Schiller Projects did not reply to an e-mail searching for remark.

Boies, Weinstein and Holmes

Boies, in the meantime, can not seem to escape the truth that he extensively helped each Weinstein and Theranos.

The New Yorker reported in 2017 that Boies personally signed a contract for an investigative agency referred to as Black Cube to uncover info that would cease the publication of a New York Times article about Weinstein’s abuses.

Boies’ agency was representing the Times in a libel lawsuit on the time. Boies confirmed to The New Yorker that his agency contracted and paid two investigative companies on Weinstein’s behalf.

Potential purchasers have since opted to not work with the agency partially as a result of Boies helped Weinstein, folks acquainted with the matter stated.

“It’s not like Weinstein and Theranos are helpful to the firm,” a former accomplice defined to CNBC. “You’ve got a lot of women who resent the whole firm. They don’t want to hear the name Boies Schiller Flexner.”

Around 2017, members of the agency confronted Boies at a personal retreat over his function serving to Weinstein. In the buildup to Boies fielding questions from members, Dunn was approached by a gaggle of the agency’s staff with issues about Boies serving to Weinstein, in accordance with a number of folks acquainted with the conversations.

Dunn didn’t reply to CNBC’s requests for remark.

In remarks much like what he stated on the retreat, Boies informed The New York Times in 2018 that, whereas he concedes he made errors, he was simply defending his shopper. In that very same interview, Boies used the identical reasoning for why he defended Theranos.

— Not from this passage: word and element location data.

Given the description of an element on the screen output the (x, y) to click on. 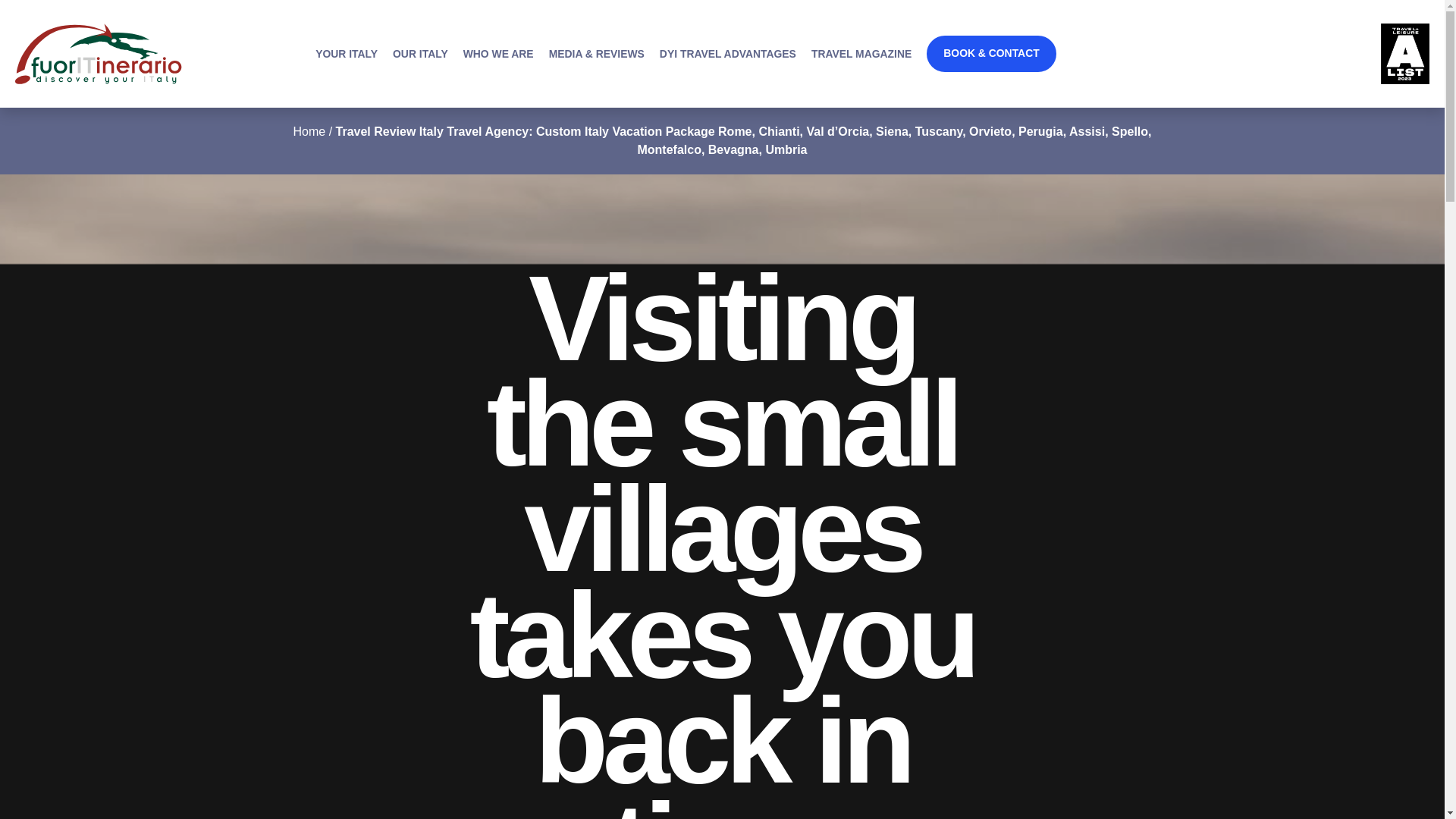
WHO WE ARE (498, 53)
YOUR ITALY (346, 53)
TRAVEL MAGAZINE (860, 53)
OUR ITALY (420, 53)
Home (308, 131)
DYI TRAVEL ADVANTAGES (727, 53)
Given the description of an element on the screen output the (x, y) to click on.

“You don’t know all the facts when you take on a client,” he stated on the time, “but once you do, you have a duty of loyalty. You can’t represent them halfway. If, as a lawyer, you start to value how you are going to look to the media, as opposed to how your client will look, then you should find a new profession.”

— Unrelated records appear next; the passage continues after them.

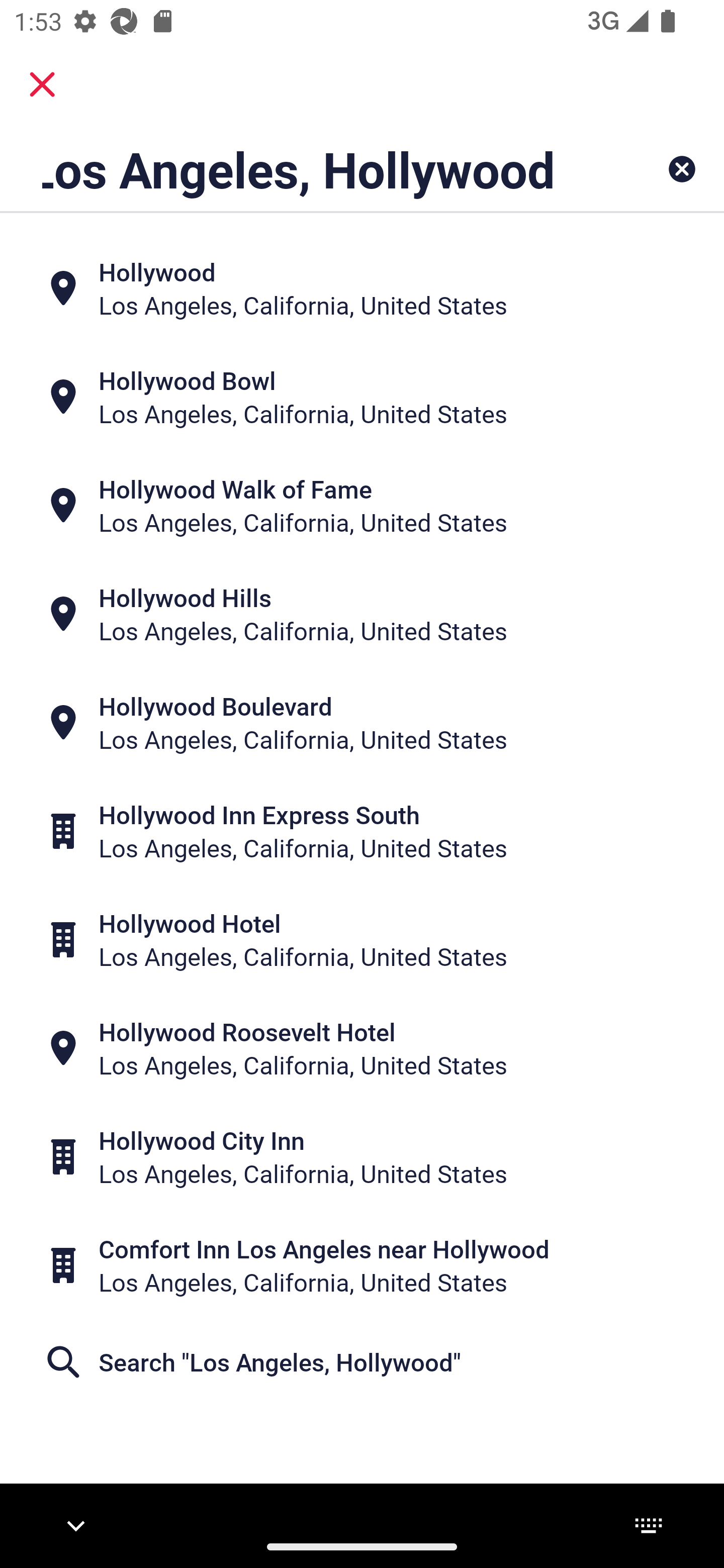
close. (42, 84)
Clear (681, 169)
Los Angeles, Hollywood (298, 169)
Hollywood Los Angeles, California, United States (362, 288)
Search "Los Angeles, Hollywood" (362, 1362)
Given the description of an element on the screen output the (x, y) to click on. 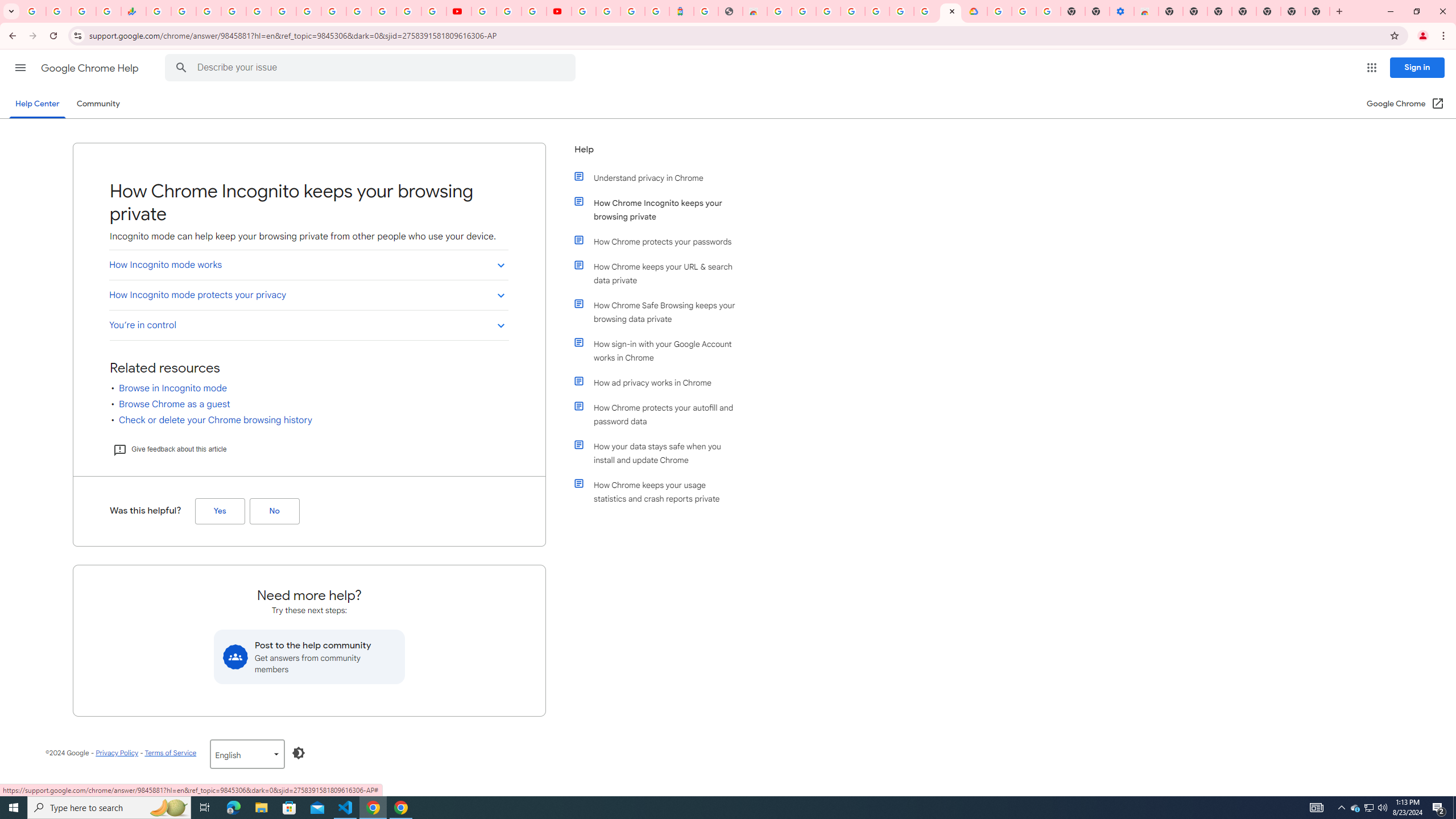
Describe your issue (371, 67)
Android TV Policies and Guidelines - Transparency Center (308, 11)
Google Chrome Help (90, 68)
Yes (Was this helpful?) (219, 510)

The agency’s public relations workforce despatched a remark to CNBC from Joanna Wright, a accomplice and new member of the chief committee, in regards to the resolution to retain Black Cube.

“Retaining Black Cube for Weinstein was a serious mistake as David has, himself, said. We have since implemented procedures ensuring that never happens again,” Wright stated within the assertion. “Having said that, I don’t believe there is another firm where you can consistently do well while doing good at the scale and level we have historically done that and continue to today.”

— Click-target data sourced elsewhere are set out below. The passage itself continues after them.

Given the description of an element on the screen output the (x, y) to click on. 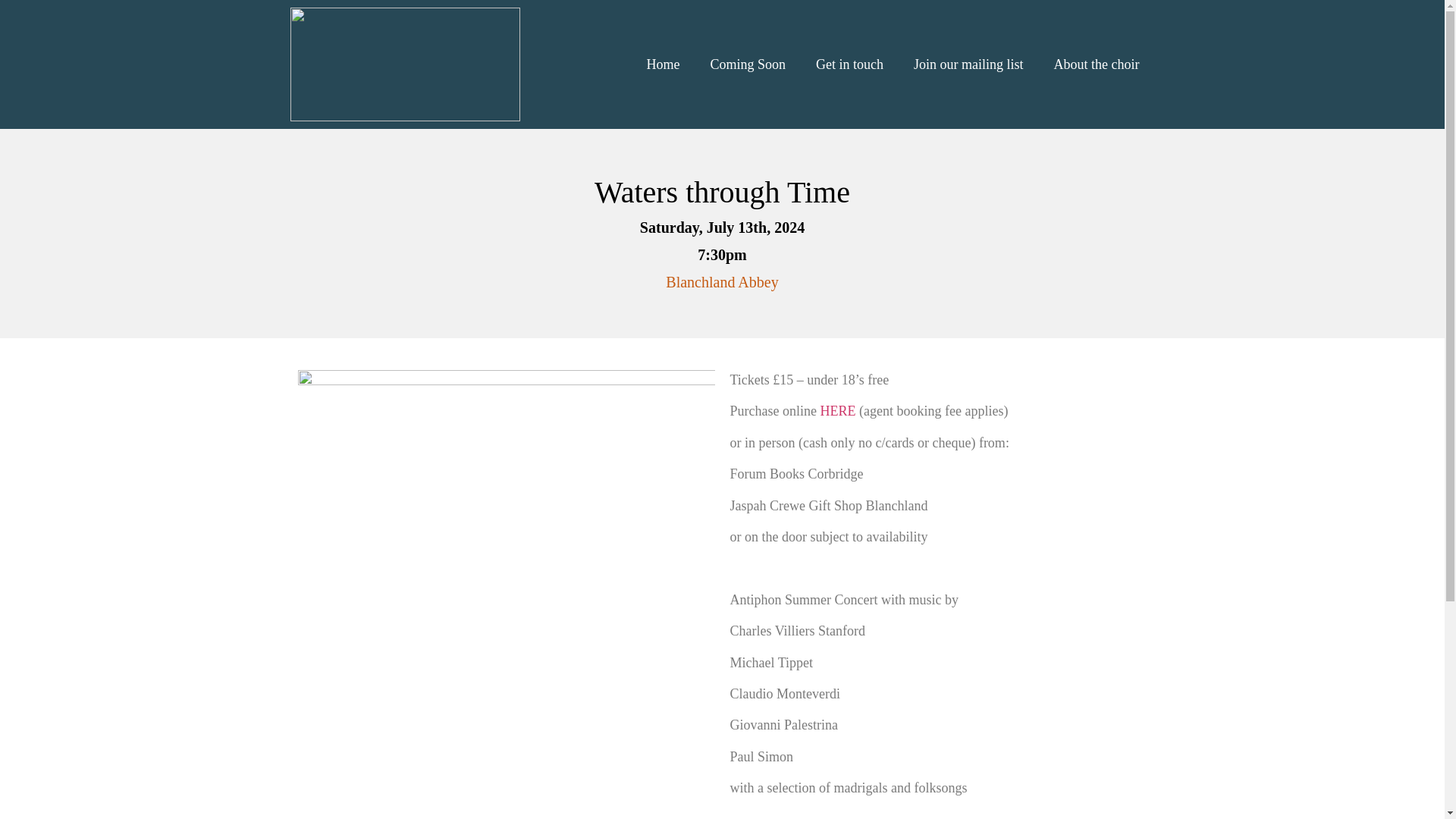
Get in touch (849, 63)
About the choir (1096, 63)
HERE (837, 410)
Coming Soon (747, 63)
Join our mailing list (968, 63)
Home (662, 63)
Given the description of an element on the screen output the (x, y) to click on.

Holmes and Theranos, in accordance with The Mercury News, employed Boies and a workforce of attorneys from his agency in a dispute with The Wall Street Journal because the paper was aiming to publish a narrative on Holmes’ firm. In 2015, Boies was a member of the Theranos board. The Times reported that he labored to quash reporting carried out by then-Wall Street Journal investigative reporter John Carreyrou.

Carreyrou went on to write down an acclaimed nonfiction guide about Theranos’ rise and fall referred to as “Bad Blood: Secrets and Lies in a Silicon Valley Startup.”

Holmes is on trial for fraud. She just lately misplaced a bid to preserve greater than a dozen emails between her and Boies Schiller attorneys out of the authorized proceedings.